EXTRACT PROVIDED →
┄┄┄┄┄┄┄┄┄┄

Question 14. If \( \log_{125} P = \frac{1}{6} \), then find the value of P.
Answer:Given the equation: \( \log_{125} P = \frac{1}{6} \)
\( \implies \) Convert to exponential form: \( P = (125)^{1/6} \)
\( \implies \) Express 125 as a power of 5: \( P = (5^3)^{1/6} \)
\( \implies \) Multiply the exponents: \( P = 5^{3 \times (1/6)} = 5^{1/2} \)
\( \implies \) Convert the fractional exponent to a root: \( P = \sqrt{5} \) So, the value of P is \( \sqrt{5} \). Simplifying the base to its prime factors helps in managing fractional exponents.
In simple words: Turn the logarithm equation into a power. Since 125 is 5 cubed, P becomes 5 to the power of \( \frac{1}{2} \), which is the square root of 5.

🎯 Exam Tip: When dealing with fractional exponents, it's often helpful to express the base as a power of its prime factors before multiplying exponents.

 

Question 15. If \( \log_4 m = 1.5 \), then find the value of m.
Answer:Given the equation: \( \log_4 m = 1.5 \)
\( \implies \) Convert to exponential form: \( m = (4)^{1.5} \)
\( \implies \) Convert the decimal exponent to a fraction: \( m = (4)^{3/2} \)
\( \implies \) Express 4 as a power of 2: \( m = (2^2)^{3/2} \)
\( \implies \) Multiply the exponents: \( m = 2^{2 \times (3/2)} = 2^3 \)
\( \implies \) Calculate the value: \( m = 8 \) So, the value of m is 8. Converting decimal exponents to fractions makes it easier to apply exponent rules.
In simple words: Change the logarithm equation into a power. Since 1.5 is \( \frac{3}{2} \) and 4 is 2 squared, m becomes 2 to the power of (2 times 1.5), which is 2 cubed, or 8.

┄┄┄┄┄┄┄┄┄┄

WRITTEN TASK A → Reproduce the worked logarithm solutions in full.
The text and the records have no connection to each other.

Records of locating words and on-screen items →
┄┄┄┄┄┄┄┄┄┄

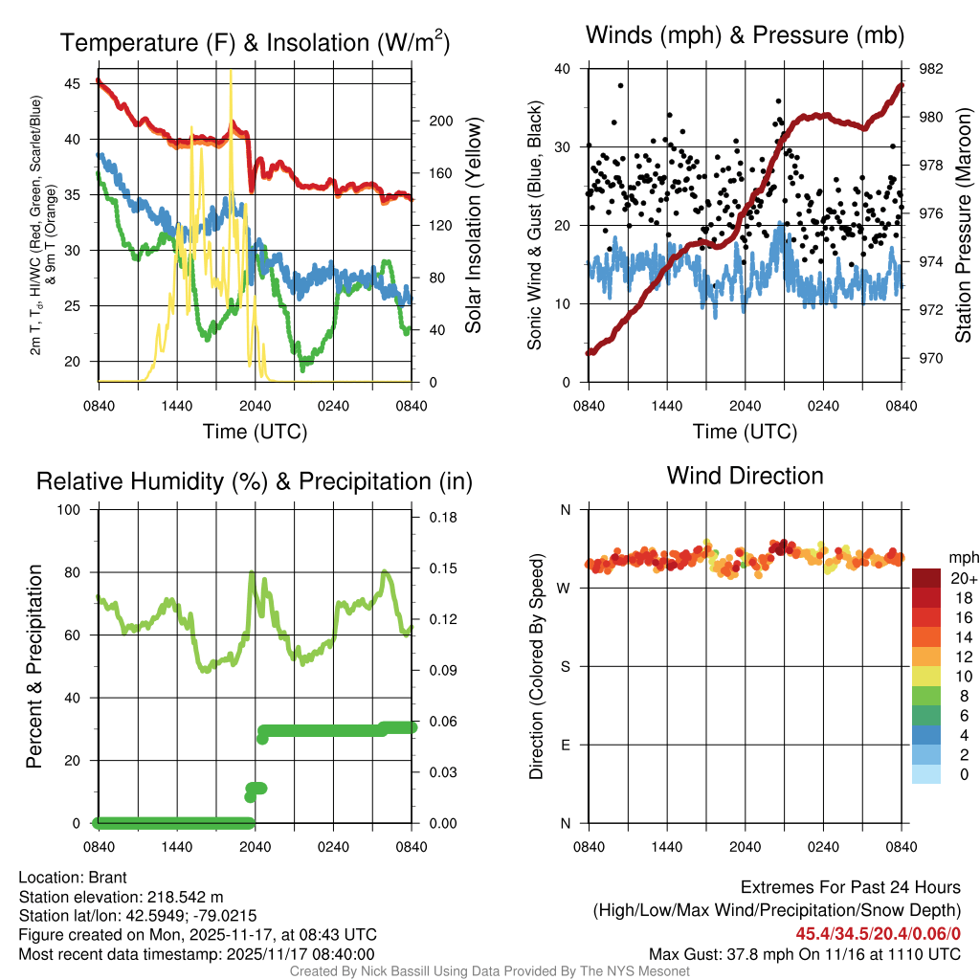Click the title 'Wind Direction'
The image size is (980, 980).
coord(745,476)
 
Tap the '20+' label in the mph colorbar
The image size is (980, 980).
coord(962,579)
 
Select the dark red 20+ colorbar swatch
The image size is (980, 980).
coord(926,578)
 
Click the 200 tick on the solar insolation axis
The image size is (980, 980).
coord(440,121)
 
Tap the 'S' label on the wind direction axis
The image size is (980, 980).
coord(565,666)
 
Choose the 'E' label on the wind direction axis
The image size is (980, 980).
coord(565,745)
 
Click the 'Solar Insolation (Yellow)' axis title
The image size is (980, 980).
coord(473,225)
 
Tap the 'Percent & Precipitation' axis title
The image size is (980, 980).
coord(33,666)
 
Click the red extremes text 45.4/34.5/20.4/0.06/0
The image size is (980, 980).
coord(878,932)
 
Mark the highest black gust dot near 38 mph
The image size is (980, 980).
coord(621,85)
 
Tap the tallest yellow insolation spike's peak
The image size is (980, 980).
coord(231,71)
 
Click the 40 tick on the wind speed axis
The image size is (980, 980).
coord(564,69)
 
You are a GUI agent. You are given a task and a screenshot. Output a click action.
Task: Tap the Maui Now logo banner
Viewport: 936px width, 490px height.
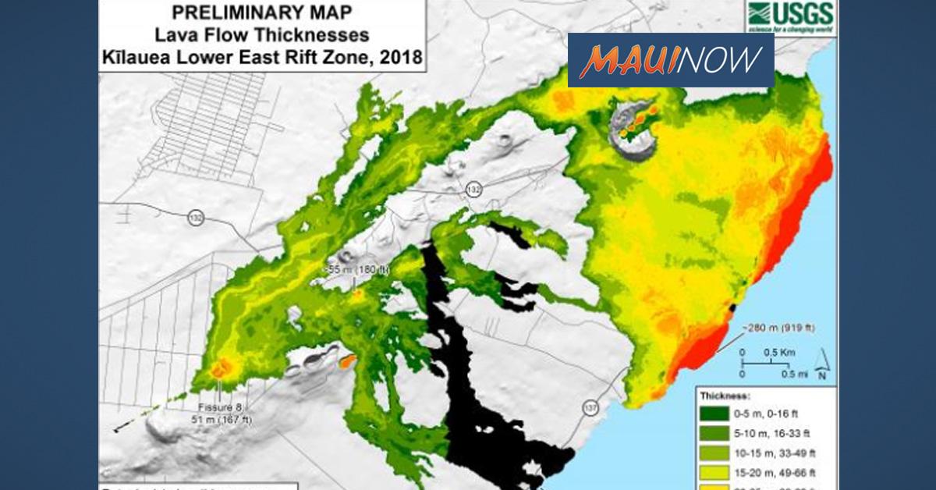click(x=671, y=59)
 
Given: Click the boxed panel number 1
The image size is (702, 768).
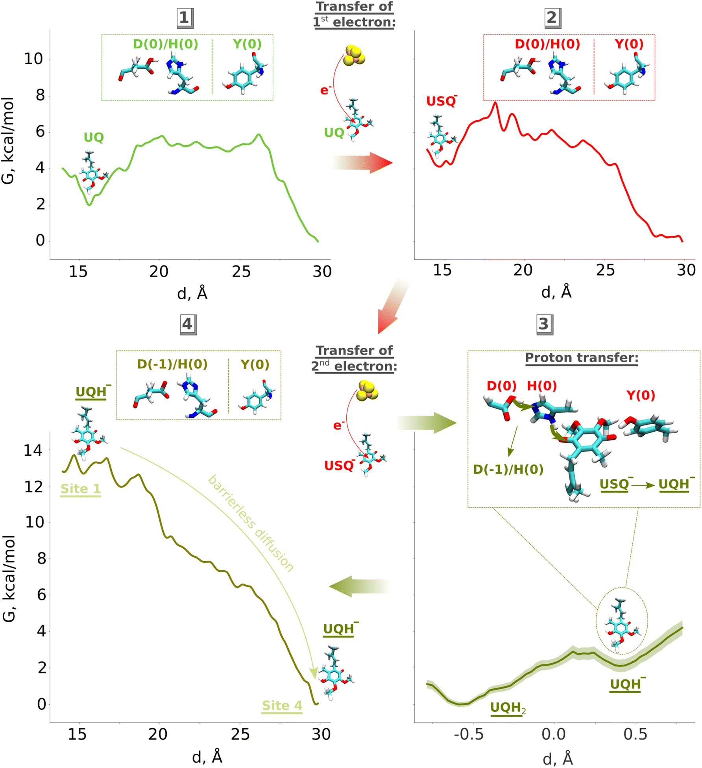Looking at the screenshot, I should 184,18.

┄┄┄┄┄┄┄┄┄┄

WRITTEN TASK B → Start at the beginning of the records and stop after the line containing "coord(473,225)". Return only those lines, with "Click" changed to "Press", nothing else altered, and the pictures left out.

EXPECTED OUTPUT A →
Question 14. If \( \log_{125} P = \frac{1}{6} \), then find the value of P.
Answer:Given the equation: \( \log_{125} P = \frac{1}{6} \)
\( \implies \) Convert to exponential form: \( P = (125)^{1/6} \)
\( \implies \) Express 125 as a power of 5: \( P = (5^3)^{1/6} \)
\( \implies \) Multiply the exponents: \( P = 5^{3 \times (1/6)} = 5^{1/2} \)
\( \implies \) Convert the fractional exponent to a root: \( P = \sqrt{5} \) So, the value of P is \( \sqrt{5} \). Simplifying the base to its prime factors helps in managing fractional exponents.
In simple words: Turn the logarithm equation into a power. Since 125 is 5 cubed, P becomes 5 to the power of \( \frac{1}{2} \), which is the square root of 5.

🎯 Exam Tip: When dealing with fractional exponents, it's often helpful to express the base as a power of its prime factors before multiplying exponents.

 

Question 15. If \( \log_4 m = 1.5 \), then find the value of m.
Answer:Given the equation: \( \log_4 m = 1.5 \)
\( \implies \) Convert to exponential form: \( m = (4)^{1.5} \)
\( \implies \) Convert the decimal exponent to a fraction: \( m = (4)^{3/2} \)
\( \implies \) Express 4 as a power of 2: \( m = (2^2)^{3/2} \)
\( \implies \) Multiply the exponents: \( m = 2^{2 \times (3/2)} = 2^3 \)
\( \implies \) Calculate the value: \( m = 8 \) So, the value of m is 8. Converting decimal exponents to fractions makes it easier to apply exponent rules.
In simple words: Change the logarithm equation into a power. Since 1.5 is \( \frac{3}{2} \) and 4 is 2 squared, m becomes 2 to the power of (2 times 1.5), which is 2 cubed, or 8.

EXPECTED OUTPUT B →
Press the title 'Wind Direction'
The image size is (980, 980).
coord(745,476)
 
Tap the '20+' label in the mph colorbar
The image size is (980, 980).
coord(962,579)
 
Select the dark red 20+ colorbar swatch
The image size is (980, 980).
coord(926,578)
 
Press the 200 tick on the solar insolation axis
The image size is (980, 980).
coord(440,121)
 
Tap the 'S' label on the wind direction axis
The image size is (980, 980).
coord(565,666)
 
Choose the 'E' label on the wind direction axis
The image size is (980, 980).
coord(565,745)
 
Press the 'Solar Insolation (Yellow)' axis title
The image size is (980, 980).
coord(473,225)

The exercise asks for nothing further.